Josh: Correct. Yeah. Typically, floating floors are usually the real key to that one because they are floating, and if you have a lot of variance in your floor, you can feel movement up-and-down. Say for example you’re working in a house that was built in 1870, say. The subfloor in there can be fairly wavy. It’s not going to be like you’re working in a house that was built 10 years ago that you’re trying to redo where everything is a lot more flat. We do the best we can with what we have to work with and communicate that with the customer to handle their expectations as well.

Nick: We make it a point at D&S to be excellent at what we do. What would you say distinguishes us as ‘expert installers”?

Josh: There’s plenty of things in that. Attention to detail is definitely A big one. Professionalism on the job… We are a service business. It’s not just about putting a floor in. I mean, it’s about communicating with the customer, handling their expectations, holding ourselves to a high standard as far as installation goes, installing a floor properly per manufacturers recommendation, (and) making every job look the way a customer in vision is it looking. Technically, you could be the best flooring installer in the world and not be able to communicate with someone and it’s basically pointless. That to me is what really separates the good ones from the great ones. The attention to detail thing is definitely key. Flooring installers have to wear a lot of different hats. We do trim-work. We do concrete finishing if you want to call it that. I mean, we do a lot of different things.

Nick: You’ve been installing for 17 years, what are some of the top mistakes you’ve seen made or maybe some DIYers would make?

Josh: floor prep is a big one. I mean, again… To me it always goes back to that. Undercutting jams… Not Knowing how to properly finish the floor as far as, like, on a hardwood installation puddy-ing nail holes correctly, Installing trim-work correctly, installing… Moldings or a big one. Transitions. Transitions our very difficult to install sometimes..

Nick: Transitions.. so one type of flooring goes into the next?

Josh: Correct.

Nick: Or maybe different levels?

Josh: Yep. Different levels of floor, different heights. What do you do here or there? Making transitions work that aren’t necessarily designed for the use that you need them to do.  Not nailing underlayment correctly Is another one I see. If you don’t have enough nails in your underlayment, overtime they could bubble up, almost like a trampoline type of fact. When you push down… Your flooring is glued or adhered to the underlayment but the underlayment is not adhere to the sub floor… Not caulking properly is another one. I mean, the sky is the limit. I’ve seen all kinds of stuff.

Nick: (Laughing) yeah.. One time there was like a hole, right? And someone took a soda can?

Josh: Oh yeah yeah.. i’ve seen soda cans nailed on top of holes in the floor. I mean, just anything you can imagine.

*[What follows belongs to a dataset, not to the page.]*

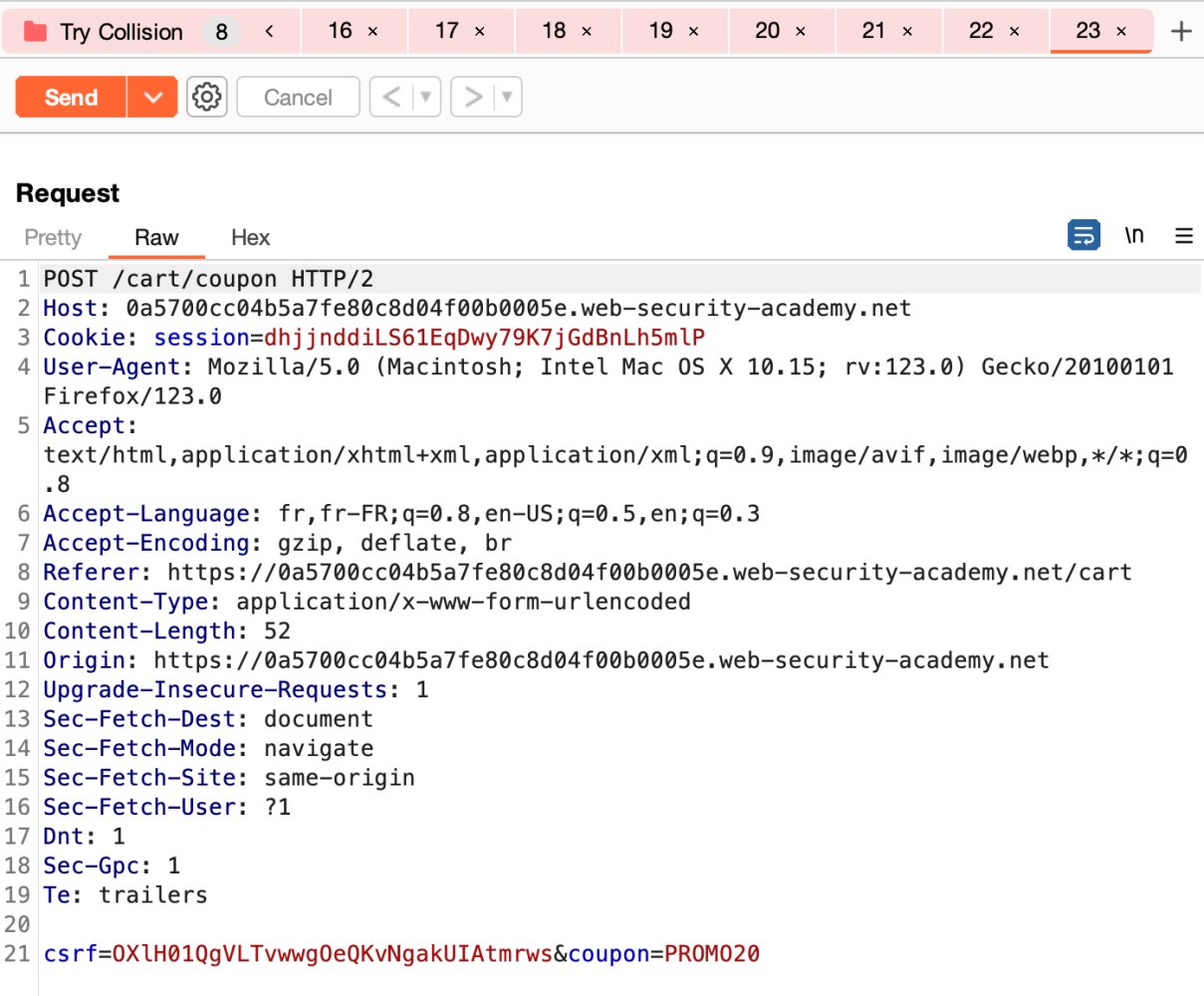This screenshot has width=1204, height=996.
Task: Open the Repeater settings gear icon
Action: (x=206, y=97)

Nick: So something that would distinguish as Expert installers is, yeah the final product, but all that goes… All that hidden stuff that goes into floor preparation.

Josh: I would say… There is a flooring company where part of their name is flooring systems. So basically, they are saying that from their glue to the prep to the material is one system. And that’s what we’re trying to do. Everything in the system plays a part from top to bottom.

Nick: So in terms of percentage, how much time is spent on installation?

Josh: So percentage of time on installation I would say depends obviously on the type of flooring you’re doing. Sheet vinyl’s: it could be as little as 20% of actually installing sheet vinyl on a job, and the rest could be floor prep and installing trim-work. Hardwood: a little bit more, probably 40%. Same thing with carpet, but again, a lot of your time and hard surface goes into floor prep and a lot of the finishing stuff. 

Nick: You’re going into a customers home, and they are excited. They are getting their new floor, you know, put in that day or, you know, The next two days. Maybe what’s something customers should expect for like the day of installation or like maybe even before hand?

Josh: If we are moving furniture, we can do that. We typically ask if a customer can move some of the small items out, out of their furniture. Say if you have a China cabinet where you have a bunch of breakable things in there, we ask that you remove those. If, you know, in a residential house if we need access to water or power… If we can use those things, that we have access to them as well…  if we are grouting a floor or gluing a floor, pets should be put away where they’re not going to, you know, run through something you can track throughout the house.

Nick: When you’re installing, is that room typically off-limits?

Josh: Depending on what you’re doing, it can be. With grouting especially, you don’t want any traffic on that for 24 hours. Heavy rolling loads on vinyl floors, anything glued down. I mean, we can put fridges and stoves back. Once it’s installed, we roll them or carry them in on something to protect the floor. Foot traffic is normally is ok. Typically I say if I’m walking on the floor, you can. Showers and things of that nature, I’m not 100% sure on the timeline for that. I believe its 3 days after, 3 to 4 I think.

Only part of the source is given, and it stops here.